◆ What you should do: Only one stretch of the data below should be repeated: the lines from the line containing "Click the Evangelical" through the line containing "Click OK in the Error dialog", inclusive, exactly as they are.
==============================
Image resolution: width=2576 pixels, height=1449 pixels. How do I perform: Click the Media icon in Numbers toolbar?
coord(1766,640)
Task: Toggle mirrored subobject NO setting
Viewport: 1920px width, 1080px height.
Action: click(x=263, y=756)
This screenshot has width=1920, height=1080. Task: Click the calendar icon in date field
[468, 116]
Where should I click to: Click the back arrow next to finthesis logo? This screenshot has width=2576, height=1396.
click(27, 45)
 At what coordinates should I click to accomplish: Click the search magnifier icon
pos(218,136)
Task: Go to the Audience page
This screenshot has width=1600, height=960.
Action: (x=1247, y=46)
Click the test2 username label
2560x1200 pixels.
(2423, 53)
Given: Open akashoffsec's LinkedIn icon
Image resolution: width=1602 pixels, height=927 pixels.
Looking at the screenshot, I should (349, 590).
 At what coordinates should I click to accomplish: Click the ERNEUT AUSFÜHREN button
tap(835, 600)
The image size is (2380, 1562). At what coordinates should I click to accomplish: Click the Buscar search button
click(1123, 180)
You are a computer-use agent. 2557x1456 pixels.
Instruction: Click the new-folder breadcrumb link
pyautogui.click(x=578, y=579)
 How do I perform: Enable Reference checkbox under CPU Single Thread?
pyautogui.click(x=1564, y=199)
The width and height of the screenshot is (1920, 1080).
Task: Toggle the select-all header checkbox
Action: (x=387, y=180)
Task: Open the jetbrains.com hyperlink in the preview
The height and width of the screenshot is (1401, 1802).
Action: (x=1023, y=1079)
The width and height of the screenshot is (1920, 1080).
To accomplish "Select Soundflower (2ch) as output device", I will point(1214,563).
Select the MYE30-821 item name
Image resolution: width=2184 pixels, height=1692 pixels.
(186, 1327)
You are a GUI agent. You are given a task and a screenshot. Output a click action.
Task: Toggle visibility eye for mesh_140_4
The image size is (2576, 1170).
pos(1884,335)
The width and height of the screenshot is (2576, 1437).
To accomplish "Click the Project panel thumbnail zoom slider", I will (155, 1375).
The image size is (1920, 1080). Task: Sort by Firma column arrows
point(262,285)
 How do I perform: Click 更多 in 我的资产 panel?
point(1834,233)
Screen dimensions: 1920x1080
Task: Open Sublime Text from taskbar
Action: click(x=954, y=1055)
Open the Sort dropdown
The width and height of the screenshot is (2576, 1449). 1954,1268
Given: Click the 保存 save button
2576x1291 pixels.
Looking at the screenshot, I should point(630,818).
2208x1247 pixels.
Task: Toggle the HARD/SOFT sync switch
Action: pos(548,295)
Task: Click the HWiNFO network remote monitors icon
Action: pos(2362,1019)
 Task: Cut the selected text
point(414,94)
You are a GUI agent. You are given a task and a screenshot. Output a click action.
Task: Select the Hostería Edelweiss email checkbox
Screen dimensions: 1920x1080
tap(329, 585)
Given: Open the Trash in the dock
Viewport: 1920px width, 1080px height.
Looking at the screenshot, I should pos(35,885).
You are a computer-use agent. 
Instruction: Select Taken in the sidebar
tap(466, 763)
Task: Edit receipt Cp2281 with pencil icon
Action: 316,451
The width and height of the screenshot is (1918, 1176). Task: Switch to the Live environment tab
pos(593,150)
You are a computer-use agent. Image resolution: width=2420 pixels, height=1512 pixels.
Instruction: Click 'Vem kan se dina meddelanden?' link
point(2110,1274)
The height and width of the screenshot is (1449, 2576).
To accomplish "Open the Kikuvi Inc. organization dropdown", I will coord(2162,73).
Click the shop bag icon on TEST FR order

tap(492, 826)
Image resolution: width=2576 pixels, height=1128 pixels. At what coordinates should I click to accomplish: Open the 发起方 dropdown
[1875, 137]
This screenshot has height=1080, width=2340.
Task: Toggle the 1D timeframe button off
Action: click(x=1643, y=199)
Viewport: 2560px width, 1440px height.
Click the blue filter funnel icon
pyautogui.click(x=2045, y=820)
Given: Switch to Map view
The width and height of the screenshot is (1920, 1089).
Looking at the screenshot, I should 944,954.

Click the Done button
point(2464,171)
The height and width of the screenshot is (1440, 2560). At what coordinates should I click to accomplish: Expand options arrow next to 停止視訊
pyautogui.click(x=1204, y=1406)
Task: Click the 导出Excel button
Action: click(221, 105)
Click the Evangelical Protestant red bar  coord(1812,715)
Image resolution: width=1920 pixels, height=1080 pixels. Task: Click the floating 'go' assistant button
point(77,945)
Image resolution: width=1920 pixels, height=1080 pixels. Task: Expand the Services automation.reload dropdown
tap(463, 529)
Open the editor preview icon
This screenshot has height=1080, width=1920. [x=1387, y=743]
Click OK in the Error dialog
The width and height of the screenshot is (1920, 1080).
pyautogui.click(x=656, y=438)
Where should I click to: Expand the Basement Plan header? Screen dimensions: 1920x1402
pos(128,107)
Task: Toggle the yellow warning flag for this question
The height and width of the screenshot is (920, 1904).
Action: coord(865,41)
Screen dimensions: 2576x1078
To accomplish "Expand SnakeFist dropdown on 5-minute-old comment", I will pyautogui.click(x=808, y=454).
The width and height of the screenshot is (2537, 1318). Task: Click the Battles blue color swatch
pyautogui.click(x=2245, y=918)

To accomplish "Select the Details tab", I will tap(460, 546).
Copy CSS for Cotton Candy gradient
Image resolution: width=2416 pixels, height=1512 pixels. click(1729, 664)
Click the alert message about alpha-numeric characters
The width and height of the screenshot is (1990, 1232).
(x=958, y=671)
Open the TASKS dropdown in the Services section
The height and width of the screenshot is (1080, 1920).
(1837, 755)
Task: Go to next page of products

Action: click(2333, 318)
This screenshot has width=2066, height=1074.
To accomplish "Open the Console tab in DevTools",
==============================
◆ Answer space:
Click the Evangelical Protestant red bar  coord(1812,715)
Image resolution: width=1920 pixels, height=1080 pixels. Task: Click the floating 'go' assistant button
point(77,945)
Image resolution: width=1920 pixels, height=1080 pixels. Task: Expand the Services automation.reload dropdown
tap(463, 529)
Open the editor preview icon
This screenshot has height=1080, width=1920. [x=1387, y=743]
Click OK in the Error dialog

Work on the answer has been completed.